O QUE FAZER:
[a] Liste as obras que, segundo o artigo sobre A Relíquia, influenciaram o romance, indicando o autor de cada uma.
[b] Transcreva do artigo sobre A Relíquia o trecho que começa em "A Relíquia começa" e vai até "que supunha merecer.", inclusive.

TRECHO DA FONTE:
════════════════

A Relíquia – Wikipédia, a enciclopédia livre

 Nota: Se procura o filme de 1997, veja The Relic.
A Relíquia
Autor(es) Eça de Queiroz
Idioma português
País  Portugal
Gênero romance
Editora Typographia de A. J. da Silva Teixeira
Lançamento Porto, 1887
Páginas 441
Cronologia
O Mandarim
Os Maias
Eça de Queiroz

A Relíquia é um romance realista fantástico do escritor português Eça de Queiroz, publicado em 1887 no Porto, pela Typographia de A. J. da Silva Teixeira.

O autor deu-lhe como subtítulo, a agora célebre frase ”sobre a nudez forte da verdade – o manto diáfano da fantasia”. A obra é influenciada pela Vida de Jesus e São Paulo, ambas de Ernest Renan, e pelas Memorias de Judas, de Ferdinando Petruccelli della Gattina.[1]

Alguns autores acusaram Eça de Queiroz de ter plagiado a obra de Petruccelli della Gattina.[2]

Enredo[editar | editar código-fonte]

A Relíquia começa com a apresentação do narrador e protagonista da história, Teodorico Raposo, que busca explicar ao leitor o que o motivou a escrever suas memórias. Ele nos diz que a principal motivação está no facto de que tanto ele como seu cunhado, Crispim, acreditarem que aquelas memórias contêm "uma lição lúcida e forte" da vida, sendo merecedoras da imortalidade que só "a literatura propicia". A narração se concentra numa viagem feita por Teodorico ao Egito e à Palestina, logo após uma decepção amorosa. Buscando fugir ao modelo de "guia de viagem", Teodorico nos conta com suposta "sobriedade e sinceridade" os casos que provocaram mudanças significativas em sua vida, principalmente no que tange à herança que supunha merecer.

Na verdade a narrativa de Teodorico possui um outro objetivo, a saber, promover uma correção no livro que seu amigo letrado, Topsius, que participara daquela viagem, escrevera sobre Jerusalém. Naquela obra, intitulada "Jerusalém Passeada e Comentada", Topsius afirmava que Teodorico levava em dois embrulhos de papel os "restos de seus antepassados". Tal afirmação preocupava Teodorico em relação à burguesia local, já que isso poderia acarretar problemas para o futuro e que só por meio da burguesia se tinha acesso às "coisas boas da vida". Teodorico desejava então explicar a natureza e o verdadeiro conteúdo daqueles pacotes.

“Decidi compor, nos vagares deste verão, na minha quinta do Mosteiro (antigo solar dos condes de Lindoso), as memórias da minha vida - que neste século, tão consumindo pelas incertezas da inteligência e tão angustiado pelos tormentos do dinheiro, encerra, penso eu e pensa meu cunhado Crispim, uma lição lúcida e forte.

════════════════

INFORMAÇÕES EXIBIDAS:
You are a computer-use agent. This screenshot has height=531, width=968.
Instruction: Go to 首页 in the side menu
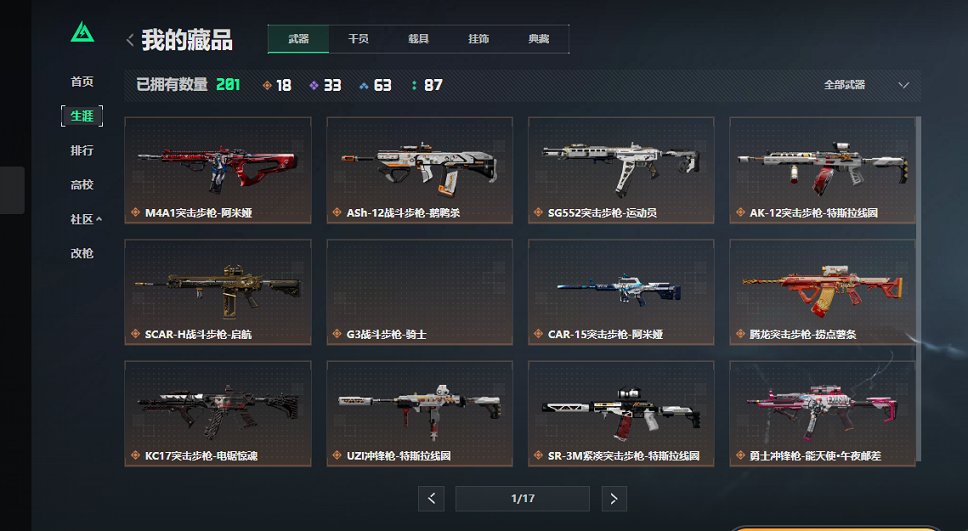point(82,82)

════════════════

LISTA DE RESPOSTAS:
[a]
Vida de Jesus, de Ernest Renan
São Paulo, de Ernest Renan
Memorias de Judas, de Ferdinando Petruccelli della Gattina

[b]
A Relíquia começa com a apresentação do narrador e protagonista da história, Teodorico Raposo, que busca explicar ao leitor o que o motivou a escrever suas memórias. Ele nos diz que a principal motivação está no facto de que tanto ele como seu cunhado, Crispim, acreditarem que aquelas memórias contêm "uma lição lúcida e forte" da vida, sendo merecedoras da imortalidade que só "a literatura propicia". A narração se concentra numa viagem feita por Teodorico ao Egito e à Palestina, logo após uma decepção amorosa. Buscando fugir ao modelo de "guia de viagem", Teodorico nos conta com suposta "sobriedade e sinceridade" os casos que provocaram mudanças significativas em sua vida, principalmente no que tange à herança que supunha merecer.